Career Advice — Ending The Partnership
If we’ve ever sat down and discussed how I look at work, career, and professional development in general, you know I see every job as a partnership between two companies. The company you’ll be working for, and you. You are a company of one. That partnership has to benefit both companies. The company is getting the benefit of being able to use your current talents and abilities, in exchange for money and the chance to grow your skills and experience further.
Most of the time this partnership works well. Both companies prosper and grow stronger together than they would separately. The company you work for has a need, and you are the only one person company who can help them fill that need. You come in, you work fill that need, and you are paid well in return.
But sometimes that partnership doesn’t benefit one or both parties involved. Sometimes you don’t have all the skills they need you to have. Some times the company tries to fill several roles with one person, and has unrealistic expectations of what they want to accomplish. Sometimes there just isn’t a way to work together in a way that lets both companies prosper without putting too heavy a cost on the other.
When either partner in the relationship sees a problem building, it’s on them to bring it up to the other company. This doesn’t have to be an official meeting, it can be a simple chat. Discuss the problem as you see it. Don’t just come in with a laundry list of complaints, bring possible solutions with you. This is a partnership, you’re equals. It’s on both of you to work towards a solution.

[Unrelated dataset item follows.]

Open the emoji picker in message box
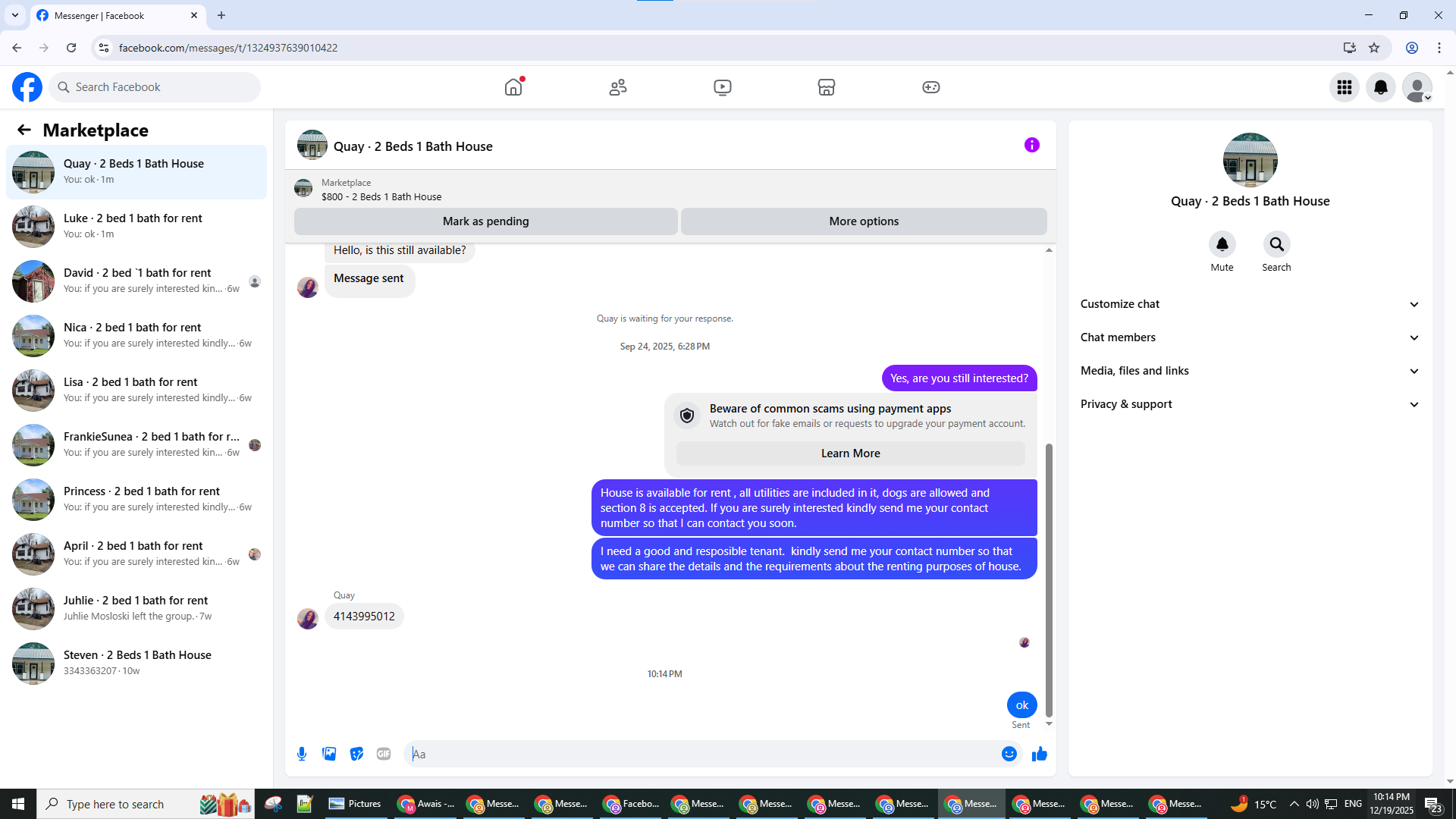The height and width of the screenshot is (819, 1456). tap(1009, 754)
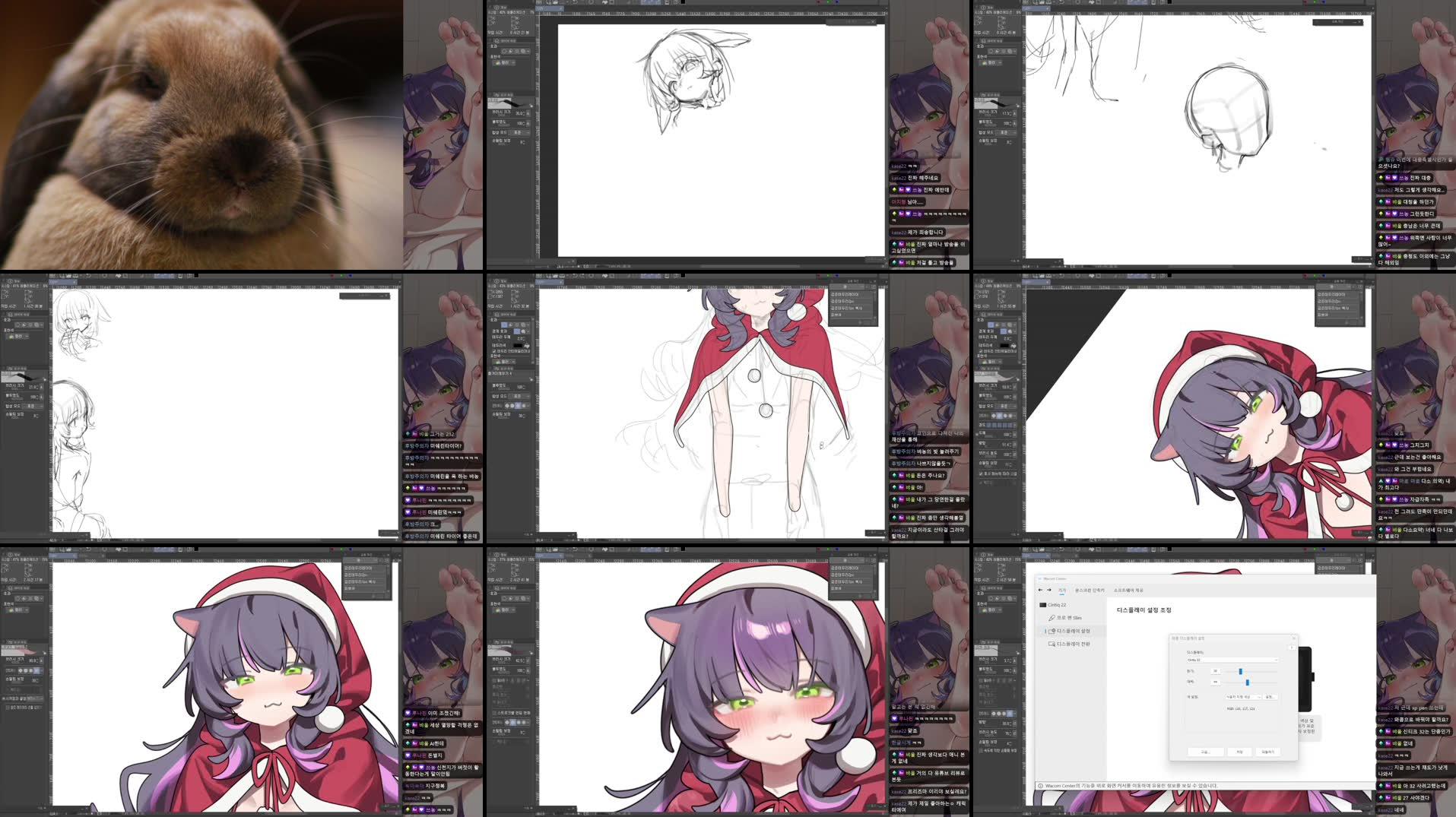Switch to the 온스크린 단축키 tab in Wacom Center
This screenshot has width=1456, height=817.
tap(1090, 591)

But what if there are no solutions?
That’s when things get tough. That’s when you’re headed towards ending the partnership.
Again, communication is key here. Explain the problems. Make sure both sides understand where you both are, and where the expectation of where you are together. Once you both understand, you simply have to say, the partnership needs to come to an end.
There’s going to be a lot of stress surrounding this conversation. One or both of you may even feel betrayed at this point…But you really have to ask yourself this: is it better to continue the partnership when it’s not in your best interest to stay? Is it good to stay when the other company needs something different than you offer?
If the answer to either question is no… you have to end the partnership and go your separate ways. It’s tough, but something you have to learn to do.
It’s something even I have to struggle with.